++++ INFORMATION SHOWN

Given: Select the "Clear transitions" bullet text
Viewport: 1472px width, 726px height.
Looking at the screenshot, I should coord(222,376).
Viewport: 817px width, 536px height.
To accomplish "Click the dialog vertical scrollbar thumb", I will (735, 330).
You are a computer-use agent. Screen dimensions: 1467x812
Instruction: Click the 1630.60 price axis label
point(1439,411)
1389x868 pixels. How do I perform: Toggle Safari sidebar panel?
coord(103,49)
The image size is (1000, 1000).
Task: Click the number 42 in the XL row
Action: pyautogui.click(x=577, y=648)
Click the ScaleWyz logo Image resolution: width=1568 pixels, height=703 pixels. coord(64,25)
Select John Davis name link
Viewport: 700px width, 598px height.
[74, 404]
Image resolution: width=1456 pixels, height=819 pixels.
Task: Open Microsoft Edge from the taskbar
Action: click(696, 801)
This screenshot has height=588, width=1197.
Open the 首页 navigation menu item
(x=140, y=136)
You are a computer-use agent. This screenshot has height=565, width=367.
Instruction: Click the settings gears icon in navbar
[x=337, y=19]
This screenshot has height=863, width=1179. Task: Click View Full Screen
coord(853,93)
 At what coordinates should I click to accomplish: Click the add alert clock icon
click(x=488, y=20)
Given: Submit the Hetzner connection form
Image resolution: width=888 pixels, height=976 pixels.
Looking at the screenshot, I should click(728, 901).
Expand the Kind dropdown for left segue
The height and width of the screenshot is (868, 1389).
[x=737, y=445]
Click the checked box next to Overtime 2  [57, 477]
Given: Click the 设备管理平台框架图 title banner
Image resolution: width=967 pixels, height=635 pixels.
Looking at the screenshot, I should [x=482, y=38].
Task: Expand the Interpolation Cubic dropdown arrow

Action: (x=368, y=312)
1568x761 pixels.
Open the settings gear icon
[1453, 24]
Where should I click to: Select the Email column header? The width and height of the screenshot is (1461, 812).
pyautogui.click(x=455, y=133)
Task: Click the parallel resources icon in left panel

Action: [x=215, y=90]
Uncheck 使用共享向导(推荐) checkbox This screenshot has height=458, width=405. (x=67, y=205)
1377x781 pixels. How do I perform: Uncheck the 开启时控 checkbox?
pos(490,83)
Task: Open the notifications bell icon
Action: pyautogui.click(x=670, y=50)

++++++++

→ CHALLENGE: Give every line of the records above as a numbered list, leaving out the blank lines.

→ FULL ANSWER:
1. Given: Select the "Clear transitions" bullet text
2. Viewport: 1472px width, 726px height.
3. Looking at the screenshot, I should coord(222,376).
4. Viewport: 817px width, 536px height.
5. To accomplish "Click the dialog vertical scrollbar thumb", I will (735, 330).
6. You are a computer-use agent. Screen dimensions: 1467x812
7. Instruction: Click the 1630.60 price axis label
8. point(1439,411)
9. 1389x868 pixels. How do I perform: Toggle Safari sidebar panel?
10. coord(103,49)
11. The image size is (1000, 1000).
12. Task: Click the number 42 in the XL row
13. Action: pyautogui.click(x=577, y=648)
14. Click the ScaleWyz logo Image resolution: width=1568 pixels, height=703 pixels. coord(64,25)
15. Select John Davis name link
16. Viewport: 700px width, 598px height.
17. [74, 404]
18. Image resolution: width=1456 pixels, height=819 pixels.
19. Task: Open Microsoft Edge from the taskbar
20. Action: click(696, 801)
21. This screenshot has height=588, width=1197.
22. Open the 首页 navigation menu item
23. (x=140, y=136)
24. You are a computer-use agent. This screenshot has height=565, width=367.
25. Instruction: Click the settings gears icon in navbar
26. [x=337, y=19]
27. This screenshot has height=863, width=1179. Task: Click View Full Screen
28. coord(853,93)
29.  At what coordinates should I click to accomplish: Click the add alert clock icon
30. click(x=488, y=20)
31. Given: Submit the Hetzner connection form
32. Image resolution: width=888 pixels, height=976 pixels.
33. Looking at the screenshot, I should click(728, 901).
34. Expand the Kind dropdown for left segue
35. The height and width of the screenshot is (868, 1389).
36. [x=737, y=445]
37. Click the checked box next to Overtime 2  [57, 477]
38. Given: Click the 设备管理平台框架图 title banner
39. Image resolution: width=967 pixels, height=635 pixels.
40. Looking at the screenshot, I should [x=482, y=38].
41. Task: Expand the Interpolation Cubic dropdown arrow
42. Action: (x=368, y=312)
43. 1568x761 pixels.
44. Open the settings gear icon
45. [1453, 24]
46. Where should I click to: Select the Email column header? The width and height of the screenshot is (1461, 812).
47. pyautogui.click(x=455, y=133)
48. Task: Click the parallel resources icon in left panel
49. Action: [x=215, y=90]
50. Uncheck 使用共享向导(推荐) checkbox This screenshot has height=458, width=405. (x=67, y=205)
51. 1377x781 pixels. How do I perform: Uncheck the 开启时控 checkbox?
52. pos(490,83)
53. Task: Open the notifications bell icon
54. Action: pyautogui.click(x=670, y=50)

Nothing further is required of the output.